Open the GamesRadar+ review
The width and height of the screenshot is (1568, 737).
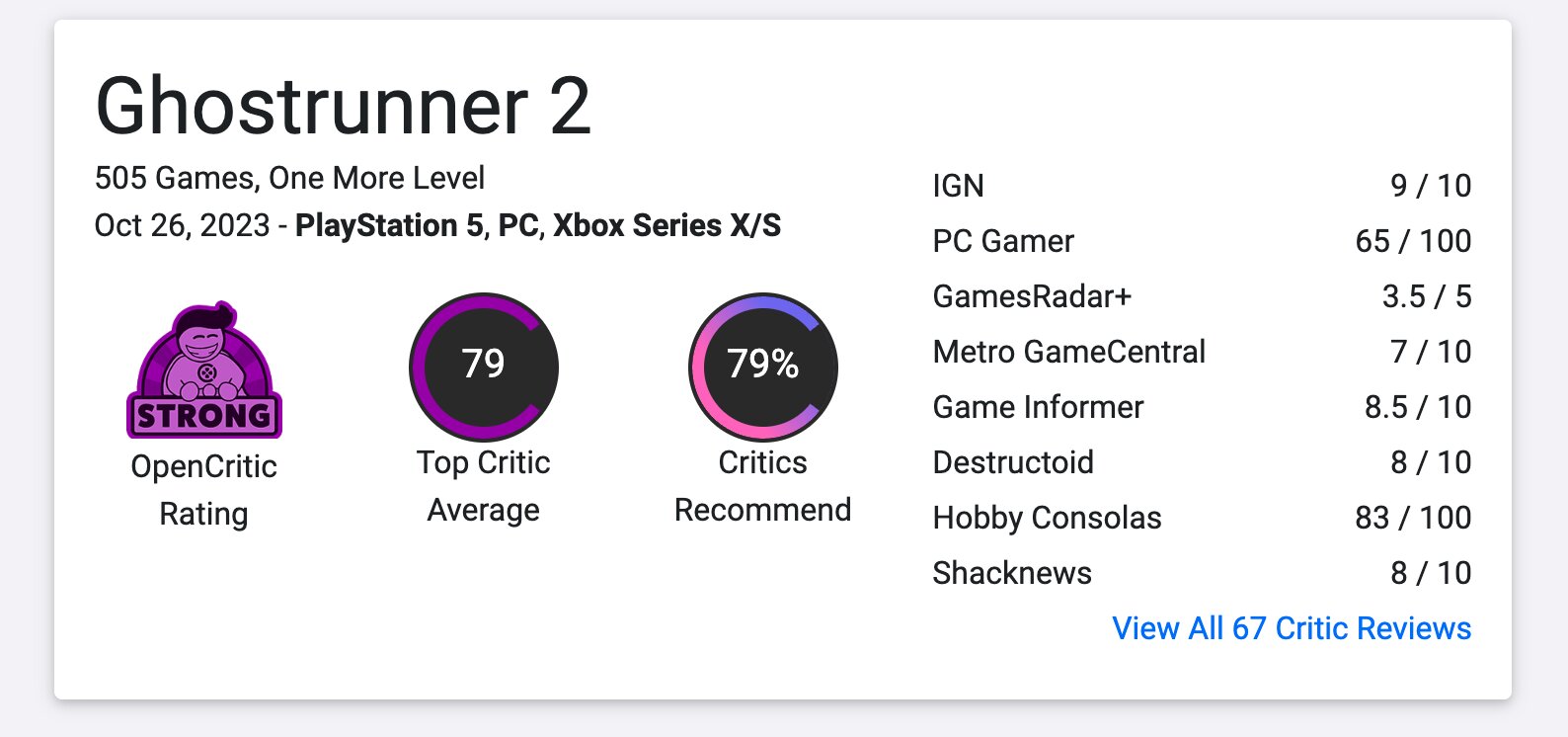pos(1032,296)
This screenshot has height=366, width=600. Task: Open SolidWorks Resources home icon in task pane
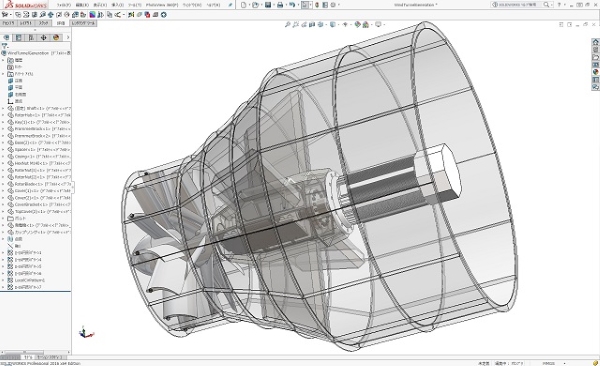pos(595,42)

····················

### TASK TO COMPLETE
A verbatim copy of every record is required, with all pictures excluded.

### RESULT BELOW
Open the GamesRadar+ review
The width and height of the screenshot is (1568, 737).
pos(1032,296)
This screenshot has height=366, width=600. Task: Open SolidWorks Resources home icon in task pane
pos(595,42)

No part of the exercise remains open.